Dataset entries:
++++++++++
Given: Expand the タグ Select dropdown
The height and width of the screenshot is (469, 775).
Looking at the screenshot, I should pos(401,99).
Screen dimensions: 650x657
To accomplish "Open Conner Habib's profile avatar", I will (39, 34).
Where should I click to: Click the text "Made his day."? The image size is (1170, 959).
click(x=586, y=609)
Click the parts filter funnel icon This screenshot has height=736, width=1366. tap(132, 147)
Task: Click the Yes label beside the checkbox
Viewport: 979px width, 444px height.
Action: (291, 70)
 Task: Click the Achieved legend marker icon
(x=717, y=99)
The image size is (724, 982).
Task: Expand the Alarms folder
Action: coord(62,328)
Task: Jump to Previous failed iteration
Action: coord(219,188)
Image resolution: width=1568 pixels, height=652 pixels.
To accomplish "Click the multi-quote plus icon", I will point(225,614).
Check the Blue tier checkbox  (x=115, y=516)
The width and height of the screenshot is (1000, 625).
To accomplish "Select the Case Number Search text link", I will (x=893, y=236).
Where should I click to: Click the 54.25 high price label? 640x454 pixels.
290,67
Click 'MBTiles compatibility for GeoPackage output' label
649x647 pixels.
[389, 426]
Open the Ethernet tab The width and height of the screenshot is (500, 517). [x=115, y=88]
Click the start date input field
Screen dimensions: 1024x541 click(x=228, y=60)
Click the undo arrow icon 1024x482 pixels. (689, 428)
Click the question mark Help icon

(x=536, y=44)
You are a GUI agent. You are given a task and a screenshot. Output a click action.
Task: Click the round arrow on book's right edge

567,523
++++++++++
Print exactly the lines above, between the one holding "Task: Click the Yes label beside the checkbox" and the one holding "Open the Ethernet", inclusive, and nothing besides.

• _SOLUTION FOR THIS TASK_:
Task: Click the Yes label beside the checkbox
Viewport: 979px width, 444px height.
Action: (291, 70)
 Task: Click the Achieved legend marker icon
(x=717, y=99)
The image size is (724, 982).
Task: Expand the Alarms folder
Action: coord(62,328)
Task: Jump to Previous failed iteration
Action: coord(219,188)
Image resolution: width=1568 pixels, height=652 pixels.
To accomplish "Click the multi-quote plus icon", I will point(225,614).
Check the Blue tier checkbox  (x=115, y=516)
The width and height of the screenshot is (1000, 625).
To accomplish "Select the Case Number Search text link", I will (x=893, y=236).
Where should I click to: Click the 54.25 high price label? 640x454 pixels.
290,67
Click 'MBTiles compatibility for GeoPackage output' label
649x647 pixels.
[389, 426]
Open the Ethernet tab The width and height of the screenshot is (500, 517). [x=115, y=88]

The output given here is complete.